任务说明:
在这篇用Python爬取英雄联盟英雄和皮肤的文章中，安妮有多少个英雄皮肤？

Python之网络爬虫实战（爬图篇）——LOL英雄和皮肤我都要-CSDN博客

本文链接：https://blog.csdn.net/suoyue_py/article/details/102851136

在这里插入图片描述

使用requests库来爬取英雄联盟所有英雄及皮肤，小白有何不清楚可查看入门篇：Python之网络爬虫实战（入门篇）
打开英雄联盟官网的所有英雄所在的页面来获取英雄的编号Id：
https://lol.qq.com/data/info-heros.shtml
鼠标右键，选择“查看元素”（或直接按快捷键F12），点击选项“网络”，按快捷键F5刷新一下，避免部分文件没显示出来，下拉查找一个命名为hero_list.js的文件，该文件保存了所有英雄的相关信息，点击该文件，右边栏的消息头会有个请求网址https://game.gtimg.cn/images/lol/act/img/js/heroList/hero_list.js，该网址就是所要找的，保存了所有英雄的相关信息
网页打开https://game.gtimg.cn/images/lol/act/img/js/heroList/hero_list.js，出现的是混乱的代码：

对此使用快捷键：Ctrl+A将所有代码选中并复制下来，放到JSON解析https://www.json.cn/来使代码格式化，方便查看：
可见目前一共有145个英雄，展开hero目录，里面的heroId就是所要的，仔细观察会发现heroId并不是按1-145的顺序（注意此坑），故不能直接用个循环来解决
点开一个英雄，查看英雄的皮肤及对应的名称（操作与上述雷同）：
可见安妮有13个英雄皮肤
接着就是细节的处理与代码的编写了

爬取英雄联盟所有英雄及皮肤的完整代码：

import requests
import os

headers = {"User-Agent":"Mozilla/5.0 (Windows NT 6.1; WOW64) AppleWebKit/537.36 (KHTML, like Gecko) Chrome/77.0.3865.90 Safari/537.36"}
def get_hero():
    url = "https://game.gtimg.cn/images/lol/act/img/js/heroList/hero_list.js"
    res = requests.get(url).json()
    for hero in res['hero']:
        hero_id = hero['heroId']    #获取英雄编号
        detail_line = 'https://game.gtimg.cn/images/lol/act/img/js/hero/'+hero_id+'.js' #字符串拼接
        #detail_line = 'https://game.gtimg.cn/images/lol/act/img/js/hero/%s.js'%hero_id #python2.5
        #detail_line = f'https://game.gtimg.cn/images/lol/act/img/js/hero/{hero_id}.js' #字符串格式化python3.6
        #detail_line = 'https://game.gtimg.cn/images/lol/act/img/js/hero/{}.js'.format(hero_id) #format()形式
        get_skin(detail_line)

记录数据:
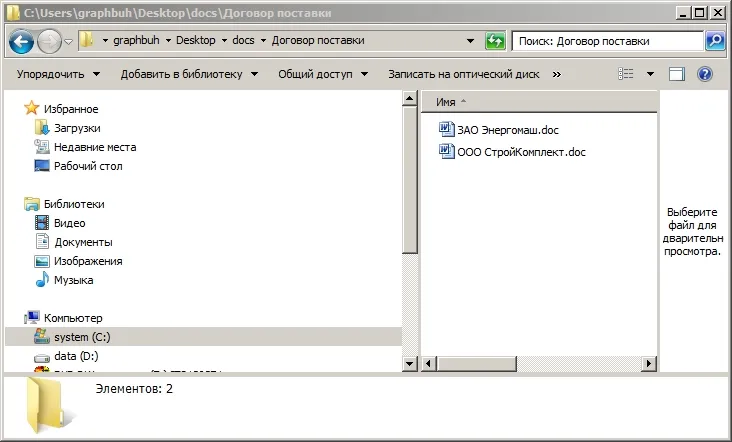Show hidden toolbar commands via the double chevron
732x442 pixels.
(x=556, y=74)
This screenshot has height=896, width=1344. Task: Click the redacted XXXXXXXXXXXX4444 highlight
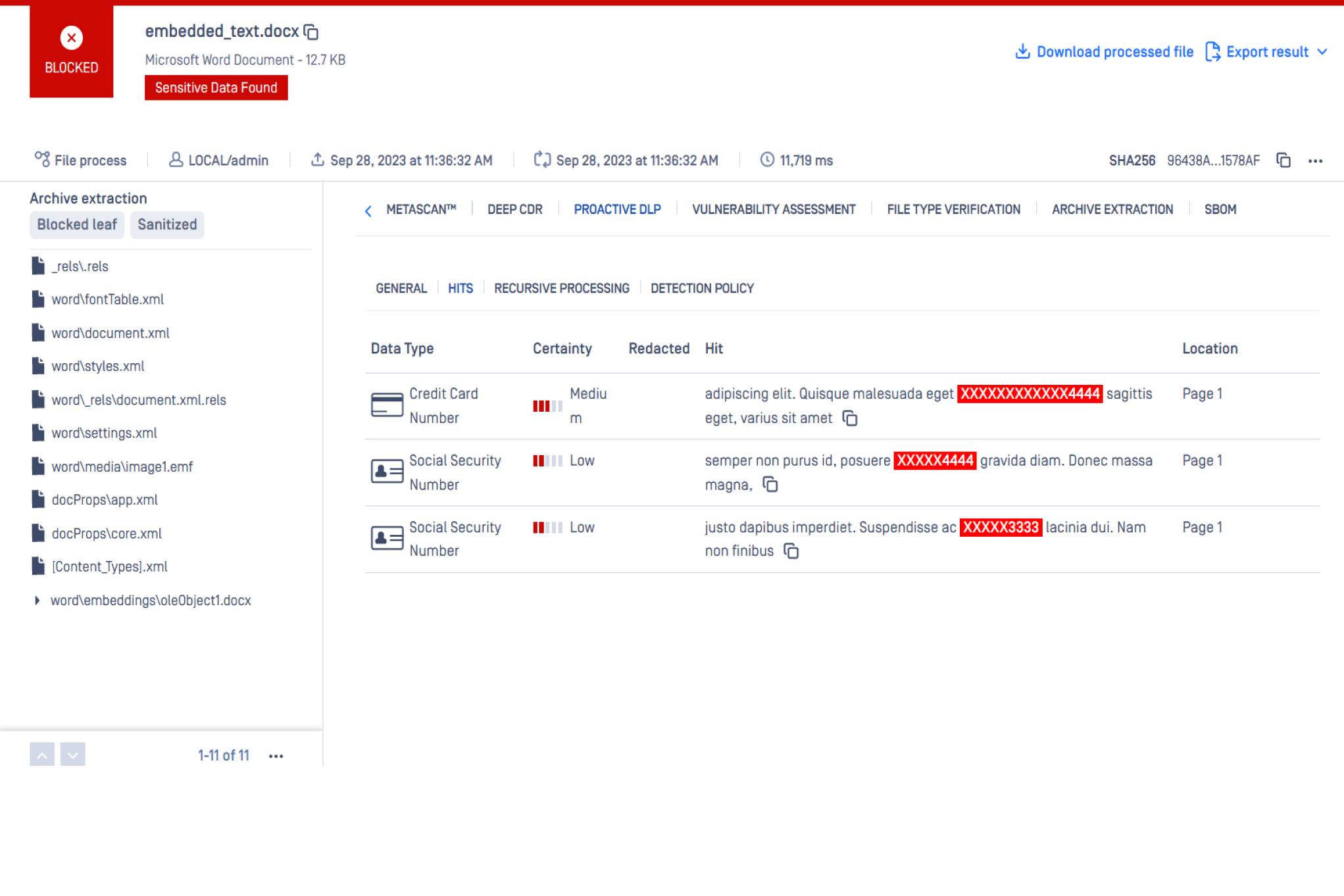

完成结果:
安妮有13个英雄皮肤。